GitHub’s own guidance leans this way too: for long-lived integrations, use a GitHub App; use PATs for short-lived scripts and testing. Fine-grained PATs are better than classic tokens, but they still inherit user coupling and feature limits in some scenarios.

The migration pattern that actually works

We did not rewrite everything. We kept existing workflows and swapped identity first.

Create a GitHub App with minimal permissions per task (do not start with broad write access).
Install it only on repos the automation really needs.
Generate short-lived installation tokens at runtime.
Migrate one workflow family at a time, then remove matching PAT secrets.

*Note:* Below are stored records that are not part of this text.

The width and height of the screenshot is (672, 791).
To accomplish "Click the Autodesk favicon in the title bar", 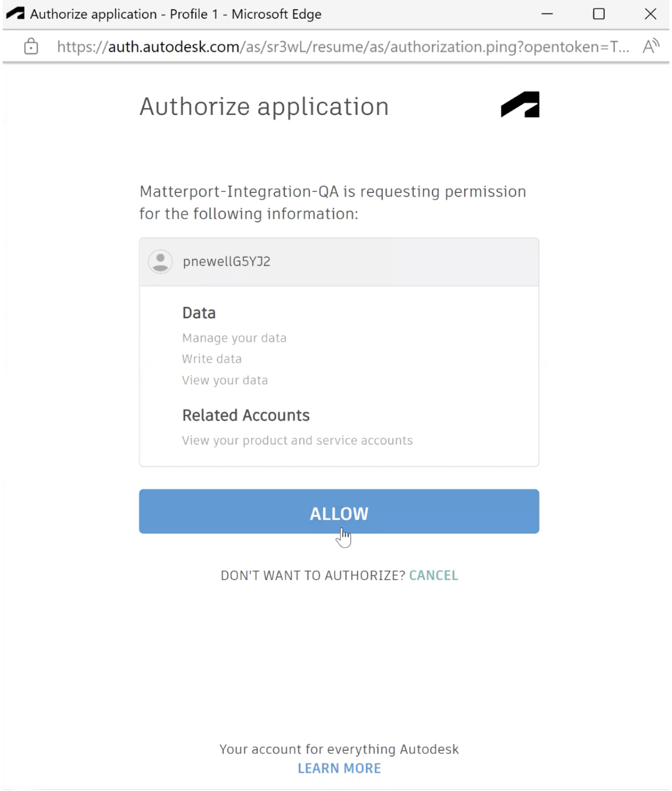I will [15, 14].
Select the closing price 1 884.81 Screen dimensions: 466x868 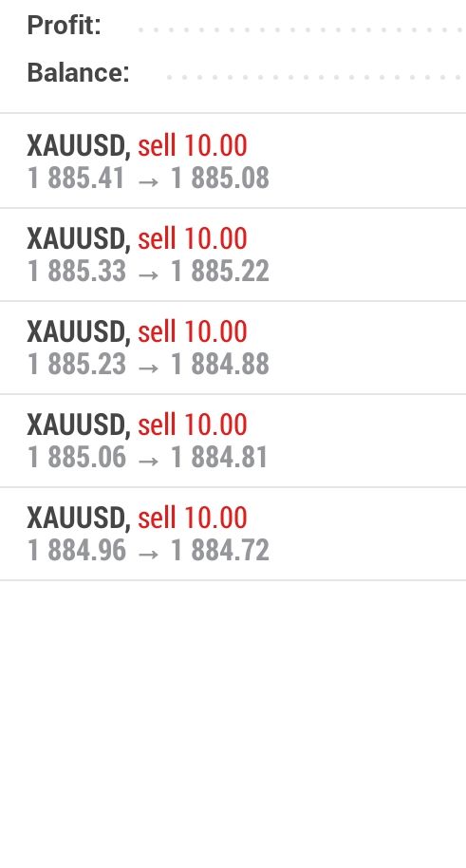click(219, 457)
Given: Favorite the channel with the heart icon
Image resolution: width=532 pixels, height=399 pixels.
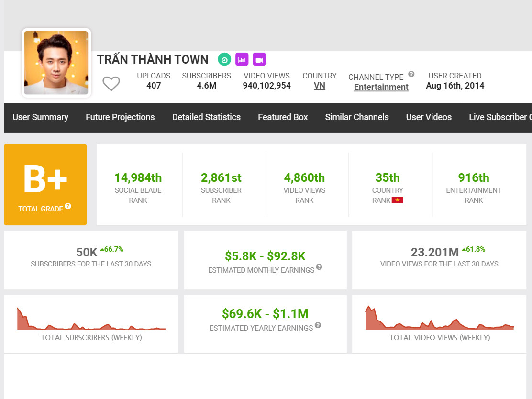Looking at the screenshot, I should 111,84.
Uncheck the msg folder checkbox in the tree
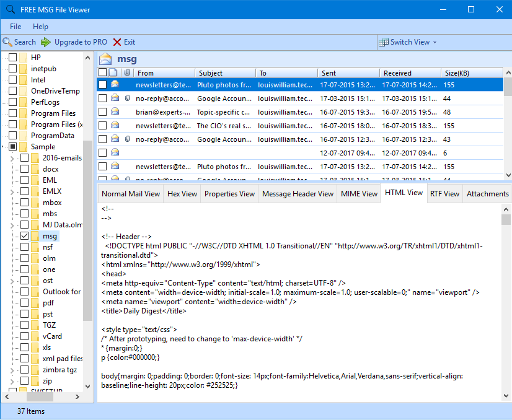 tap(24, 235)
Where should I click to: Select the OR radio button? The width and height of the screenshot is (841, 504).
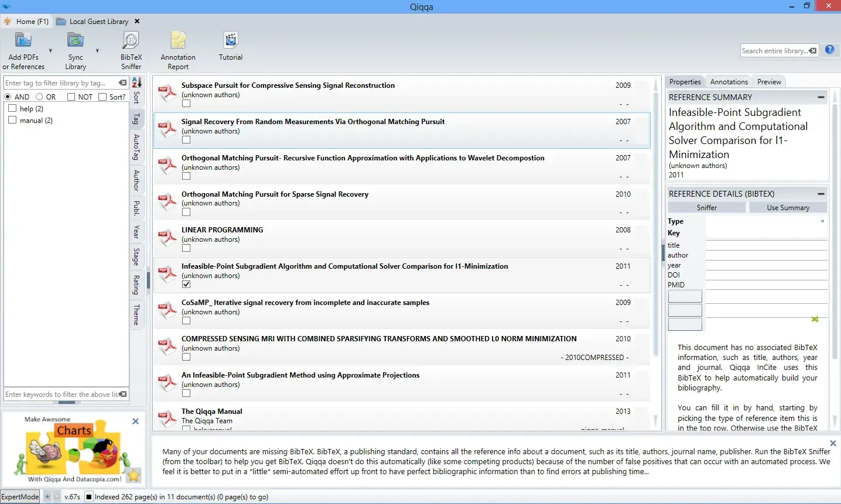39,97
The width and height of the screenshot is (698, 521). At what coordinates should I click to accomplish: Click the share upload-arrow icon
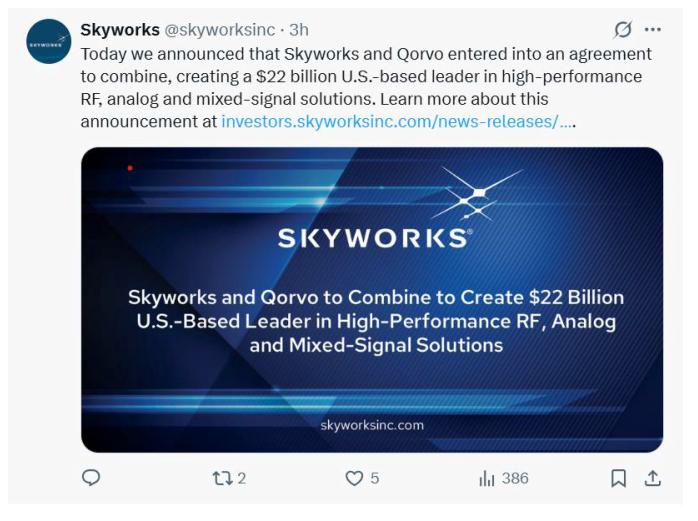[x=653, y=478]
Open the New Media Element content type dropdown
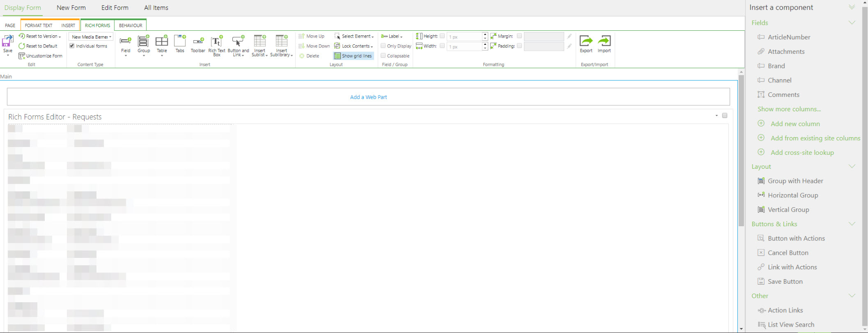The height and width of the screenshot is (333, 868). pos(91,37)
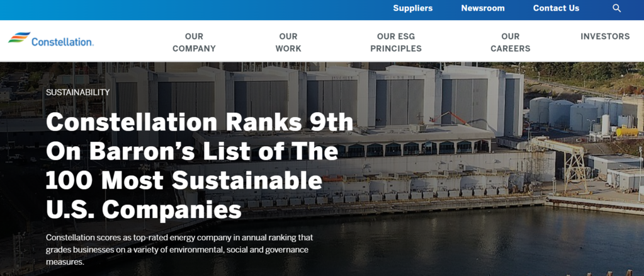Screen dimensions: 644x276
Task: Open the Suppliers link
Action: (x=413, y=8)
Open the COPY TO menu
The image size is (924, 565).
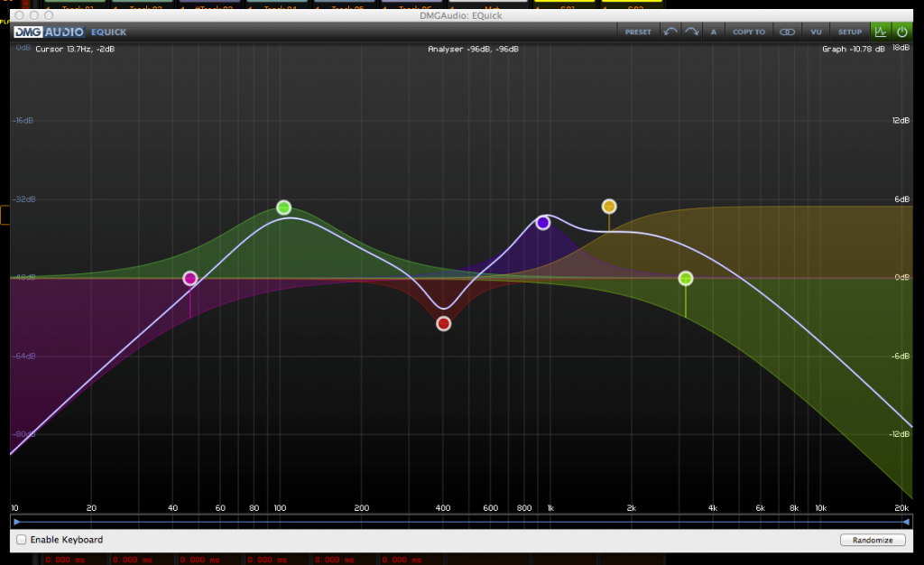tap(748, 32)
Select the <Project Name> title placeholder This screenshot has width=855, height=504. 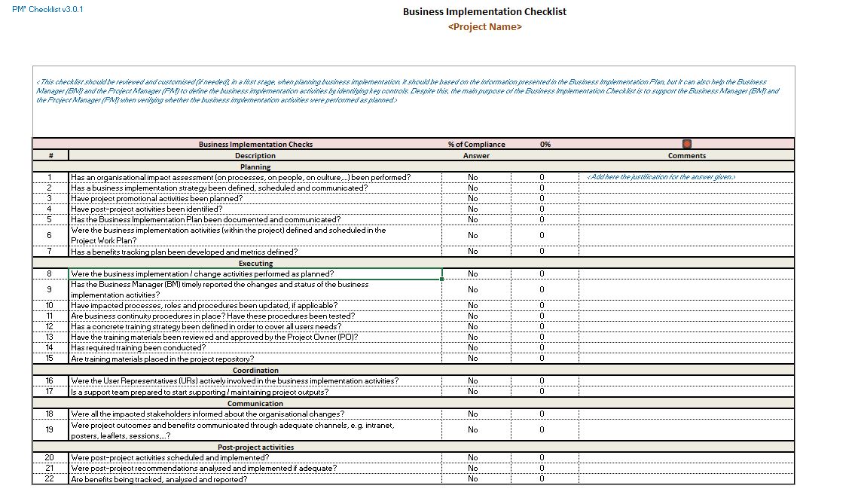[484, 27]
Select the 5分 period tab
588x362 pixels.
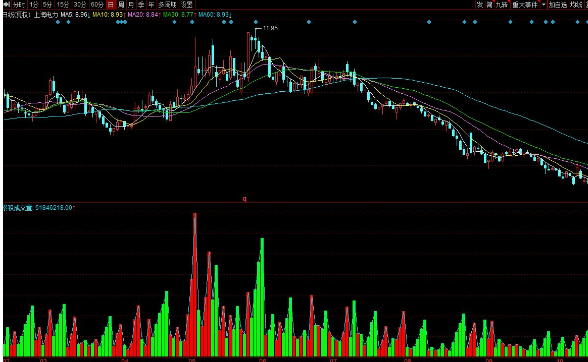pos(47,5)
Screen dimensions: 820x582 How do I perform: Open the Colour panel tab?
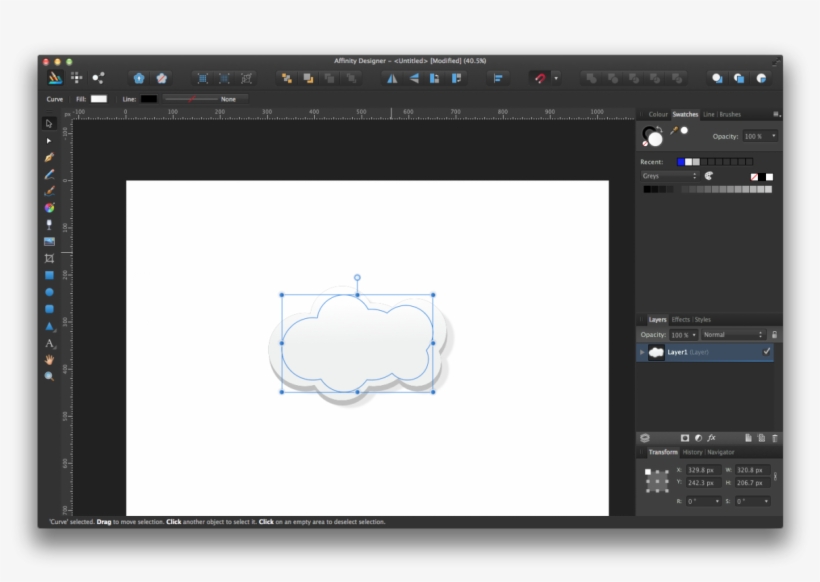(658, 114)
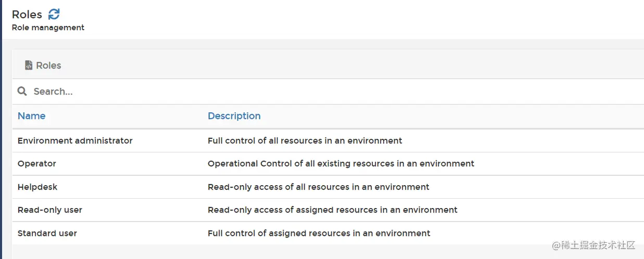
Task: Click the Read-only user description text
Action: [332, 210]
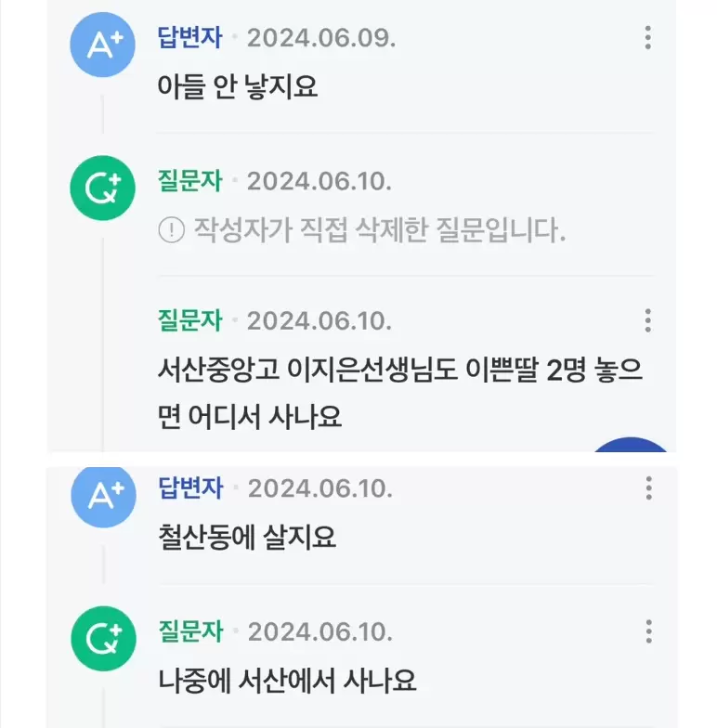Open three-dot menu for 철산동에 살지요 answer
The image size is (717, 728).
coord(648,488)
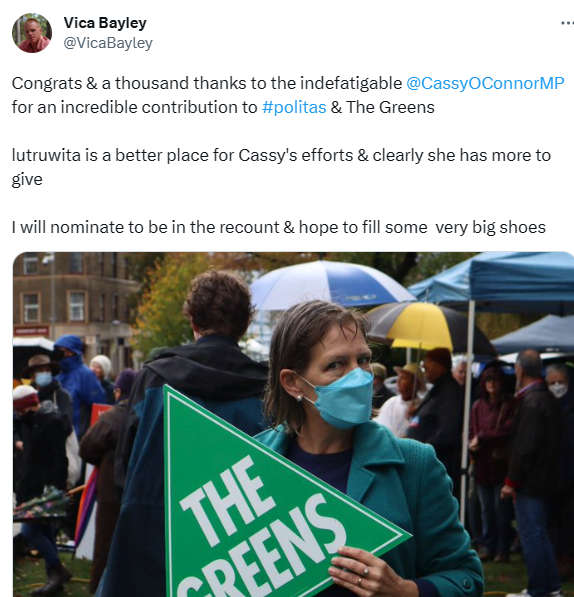Open the three-dot more options menu
Screen dimensions: 574x597
pos(567,23)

That sequence kept blast radius low and made rollback boring.

Design your permissions before you touch workflows

The biggest migration mistake is technical, but it starts as organizational: teams copy PAT-era behavior into app permissions. A better approach is to map each automation job to a small capability list, then map capabilities to app permissions.

Triage bot: issues write, pull requests write, metadata read.
Release note bot: contents read, pull requests read, discussions write (if needed).
Tagging bot: contents write, metadata read.

Do this in a spreadsheet first. It sounds boring, but it saves days of “why is this endpoint denied?” debugging later.

Also separate automations by trust level. If one bot comments on pull requests and another can create releases, they should not share one app identity. Separate apps can feel heavier initially, but they reduce blast radius and make audits easier.

Code pattern 1: Use a GitHub App token inside GitHub Actions

For workflow automation, this is the simplest and safest shape:

name: label-and-comment

on:
  pull_request:
    types: [opened, synchronize]

permissions:
  contents: read
  pull-requests: write

jobs:
  triage:
    runs-on: ubuntu-latest
    steps:
      - name: Generate installation token
        id: app-token
        uses: actions/create-github-app-token@v1
        with:
          app-id: ${{ secrets.BOT_APP_ID }}
          private-key: ${{ secrets.BOT_APP_PRIVATE_KEY }}

      - name: Label PR
        env:
          GH_TOKEN: ${{ steps.app-token.outputs.token }}
        run: |
          gh api \
            -X POST \
            repos/${{ github.repository }}/issues/${{ github.event.pull_request.number }}/labels \
            -f labels[]='needs-review'

      - name: Add contextual comment
        env:
          GH_TOKEN: ${{ steps.app-token.outputs.token }}
        run: |
          gh api \
            -X POST \
            repos/${{ github.repository }}/issues/${{ github.event.pull_request.number }}/comments \
            -f body='Automated triage complete. Security checks queued.'

Important detail: this token is short-lived (about one hour for installation tokens), so it naturally limits exposure compared to static secrets.

Code pattern 2: Server script to mint installation tokens for external jobs

If your automation runs outside Actions (self-hosted workers, cron jobs, queue consumers), mint tokens just-in-time:

#!/usr/bin/env bash
set -euo pipefail

APP_ID="${GITHUB_APP_ID}"
INSTALLATION_ID="${GITHUB_INSTALLATION_ID}"
KEY_PATH="${GITHUB_APP_PRIVATE_KEY_PATH}"

b64url() {
  openssl base64 -A | tr '+/' '-_' | tr -d '='
}

now=$(date +%s)
iat=$((now - 60))
exp=$((now + 540))  # keep JWT short

header='{"alg":"RS256","typ":"JWT"}'
payload="{\"iat\":${iat},\"exp\":${exp},\"iss\":\"${APP_ID}\"}"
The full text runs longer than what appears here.